* START Reading text *
Cain wasn’t stupid.  Consider his clever evasion to yehôvâh’s question, Where is your brother Abel: I don’t know!  Am I my brother’s guardian?[10]  Apparently, he reasoned that his father had tripped himself up by being too forthright with yehôvâh: I heard you moving about in the orchard, Adam had answered yehôvâh’s question, and I was afraid because I was naked, so I hid.[11]  As Cain understood it, the knowledge Adam let slip—I was naked—enabled yehôvâh to infer what his father had done: Who told you that you were naked? yehôvâh asked Adam.  Did you eat from the tree that I commanded you not to eat from?[12]  But again, I don’t assume that yehôvâh had to infer what He already knew Adam had done simply because Cain didn’t know Him.

In a similar way I assume that the word of yehôvâh (יהוה) that came to Ezekiel is the same word of the same yehôvâh revealed to Moses and recorded in Deuteronomy 5:9.  The erroneous popular notion—Yet say ye, Why? doth not the son bear (nâsâh, נשׁא) the iniquity (ʽâvôn, בעון) of the father?[13]—that the son should or must die for the father’s sin (Ezekiel 18:20 Tanakh) was the misunderstanding of religious minds no matter how many famous rabbis espoused it.  And so I take the translation of פקד (pâqad) as I punish in Deuteronomy 5:9 as a perpetuation of an erroneous popular notion of religious minds that was clearly corrected in Ezekiel 18.
* END Reading text *
* START Data *
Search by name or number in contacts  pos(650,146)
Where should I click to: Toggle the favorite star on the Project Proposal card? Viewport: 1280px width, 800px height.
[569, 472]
* END Data *
• _Given request 1_
Print the stretch of the commentary on Cain and Ezekiel from "In a similar" through "in Ezekiel 18.".
• _Given request 2_
Carry on the commentary on Cain and Ezekiel from its last sentence.
The data comes from a different source than the commentary on Cain and Ezekiel.

• _Exercise answer 1_
In a similar way I assume that the word of yehôvâh (יהוה) that came to Ezekiel is the same word of the same yehôvâh revealed to Moses and recorded in Deuteronomy 5:9.  The erroneous popular notion—Yet say ye, Why? doth not the son bear (nâsâh, נשׁא) the iniquity (ʽâvôn, בעון) of the father?[13]—that the son should or must die for the father’s sin (Ezekiel 18:20 Tanakh) was the misunderstanding of religious minds no matter how many famous rabbis espoused it.  And so I take the translation of פקד (pâqad) as I punish in Deuteronomy 5:9 as a perpetuation of an erroneous popular notion of religious minds that was clearly corrected in Ezekiel 18.

• _Exercise answer 2_
I am not yet perfected in love.  The first thing that comes to mind when things don’t go my way is that God is punishing me for something.  Faith in yehôvâh comes from the fruit of his Spirit, along with love, joy, peace, patience, kindness, goodness, gentleness and self-control.  If I think of verses like Deuteronomy 5:9 from the perspective of sons, grandsons and great grandsons, I will come to the same erroneous conclusion, what Rabbi Farber called Sour Grapes Theology:[14]

The sour grapes theology paints the punishment of descendants as a harsh but necessary way of God dispensing justice. Full punishment of a sinner may include the punishment of his family.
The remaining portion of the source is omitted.